Download Liturgy and Music Book in PDF, ePub and Kindle

Liturgy and Music: Lifetime Learning is not only for pastoral music majors but also for professional pastoral musicians, pastors, and liturgical practitioners. This volume should help those involved with liturgy - especially its music - gain a basic knowledge of liturgy / worship and an introduction to the scope and role of liturgical music and musicians in various Christian denominations.


Semiotics of the Christian Imagination

Semiotics of the Christian Imagination
Author: Domenico Pietropaolo
Publisher: Bloomsbury Publishing
Total Pages: 256
Release: 2020-12-10
Genre: Literary Criticism
ISBN: 1350064149

Download Semiotics of the Christian Imagination Book in PDF, ePub and Kindle

The semiotics of the Christian imagination describes the repository of signs and the logic of signification through which a community of faith envisions spiritual truths. This book analyses various examples in text, images, music, art and scientific treatise of the imaginative semiotisation of the fall of Man and the Church's semiotic perception of the Divine plan for Redemption. The book includes a chapter detailing the theory of signs, based on a close reading of primary sources, and has nine further chapters on the meaning-making inherent in ideas of the Fall and Redemption of mankind. These are filtered through and given material representation by the semiotic paradigms of various cultural fields, including philology, verbal arts and science. Central to this practice - and to the book's message - are two themes of theological semiotics fundamental to man's understanding of himself in the larger scheme of things. Two of these include the theology of the Fall and a sacramental theory of signs. The theory is grounded in the doctrine of analogy, and this is the only reliable cognitive link between the immanence of the thinking subject and the transcendence that is the object of thought.


Semiotics of Religion

Semiotics of Religion
Author: Robert A. Yelle
Publisher: A&C Black
Total Pages: 257
Release: 2012-11-22
Genre: Language Arts & Disciplines
ISBN: 1441172378

Download Semiotics of Religion Book in PDF, ePub and Kindle

Following the heyday of Lévi-Straussian structuralism in the 1970s-80s, little attention has been paid by scholars of religion to semiotics. Semiotics of Religion reassesses key semiotic theories in the light of religious data. Yelle examines the semiotics of religion from structural and historical perspectives, drawing on Peircean linguistic anthropology, Jakobsonian poetics, comparative religion and several theological traditions. This book pays particular attention to the transformation of religious symbolism under modernization and the rise of a culture of the printed book. Among the topics addressed are: - ritual repetition and the poetics of ritual performance - magic and the belief in a natural (iconic) language - Protestant literalism and iconoclasm - disenchantment and secularization - Holiness, arbitrariness, and agency Building from the legacy of structuralism while interrogating several key doctrines of that movement, Semiotics of Religion both introduces the field to a new generation and charts a course for future research.

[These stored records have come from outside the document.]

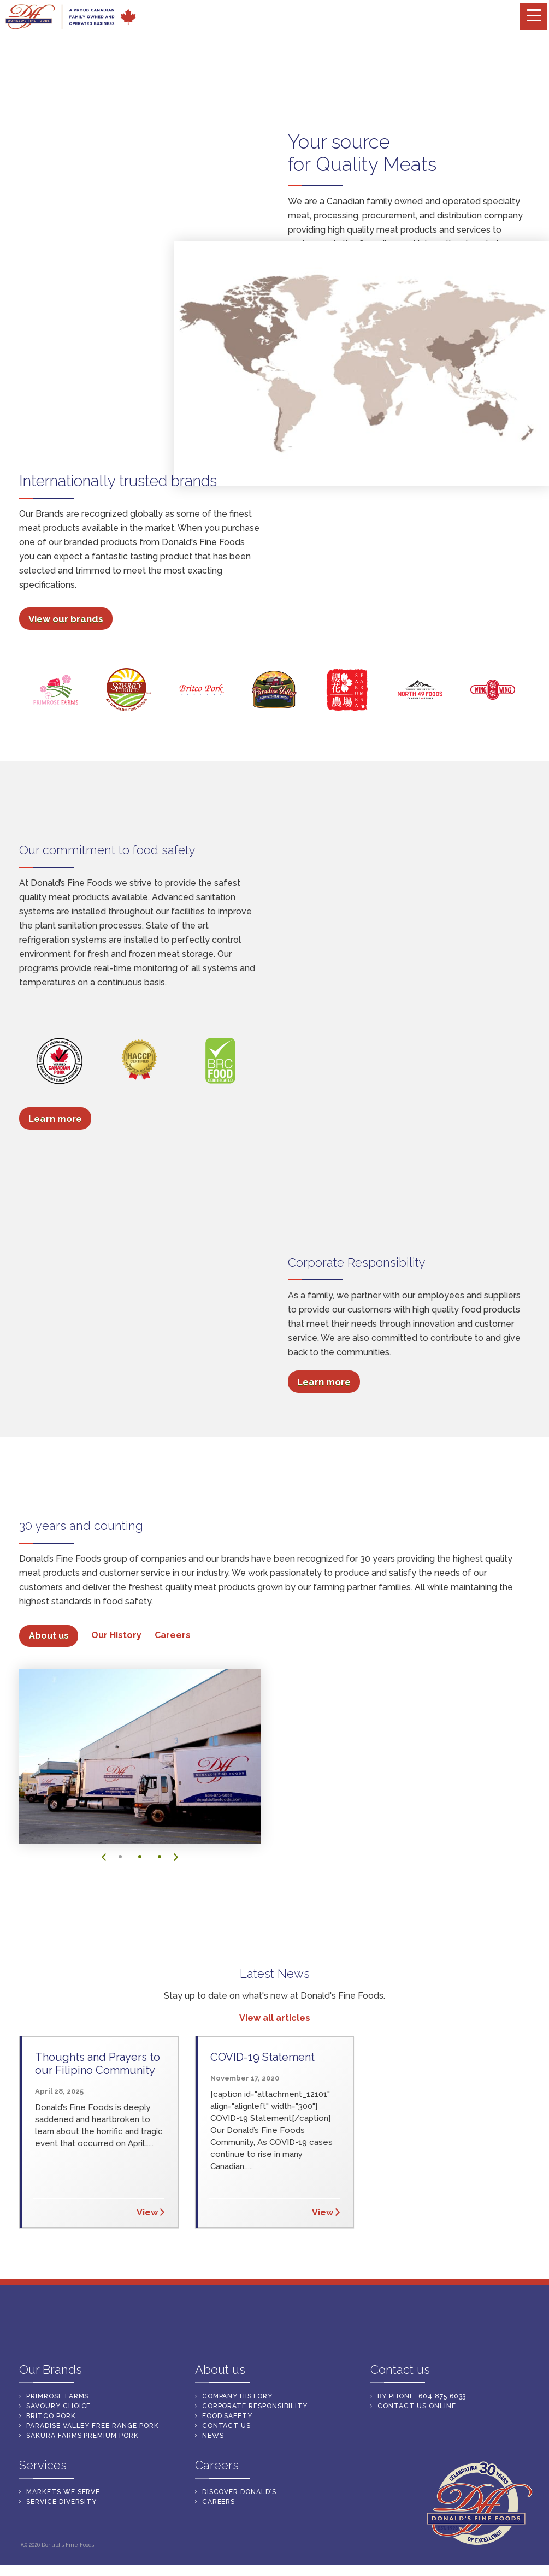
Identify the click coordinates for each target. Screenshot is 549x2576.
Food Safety (227, 2411)
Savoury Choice (58, 2401)
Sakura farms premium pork (82, 2431)
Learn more (55, 1121)
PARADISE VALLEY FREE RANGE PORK (92, 2421)
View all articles (274, 2021)
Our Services (316, 314)
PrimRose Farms (57, 2391)
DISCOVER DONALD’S (239, 2487)
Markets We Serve (403, 314)
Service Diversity (325, 326)
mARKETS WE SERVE (63, 2487)
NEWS (213, 2431)
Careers (173, 1638)
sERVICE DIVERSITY (61, 2497)
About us (48, 1639)
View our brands (65, 621)
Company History (237, 2391)
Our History (117, 1638)
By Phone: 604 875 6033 (421, 2391)
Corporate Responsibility (255, 2401)
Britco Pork (51, 2411)
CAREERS (218, 2497)
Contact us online (416, 2401)
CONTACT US (226, 2421)
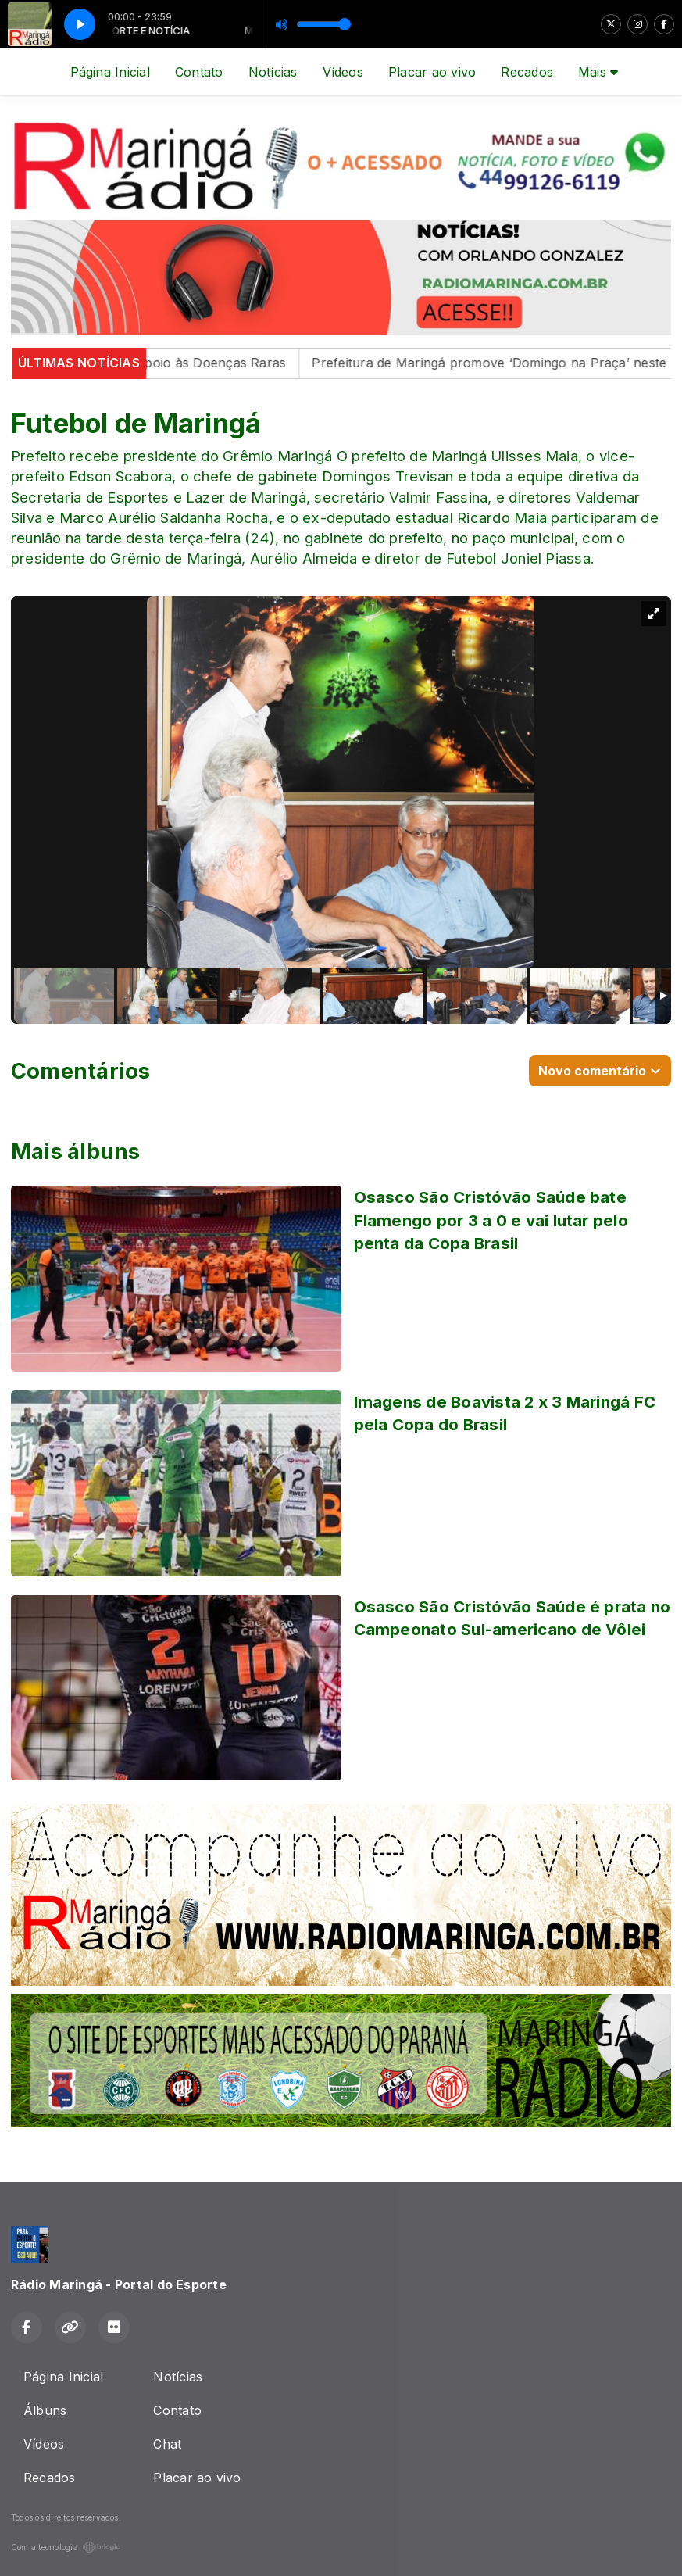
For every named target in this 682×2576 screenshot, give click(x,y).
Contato (199, 72)
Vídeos (343, 72)
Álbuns (44, 2410)
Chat (167, 2444)
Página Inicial (110, 72)
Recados (527, 72)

Signs and Symbols of the Liturgy

Signs and Symbols of the Liturgy
Author: Michael Ruzicki
Publisher: LiturgyTrainingPublications
Total Pages: 82
Release: 2018
Genre: Gesture in worship
ISBN: 1616714379

Download Signs and Symbols of the Liturgy Book in PDF, ePub and Kindle

This resource helps you prepare a reverent, artful, and interactive experience of the symbols of the liturgy followed by reflection on their meaning for groups of adults or teens.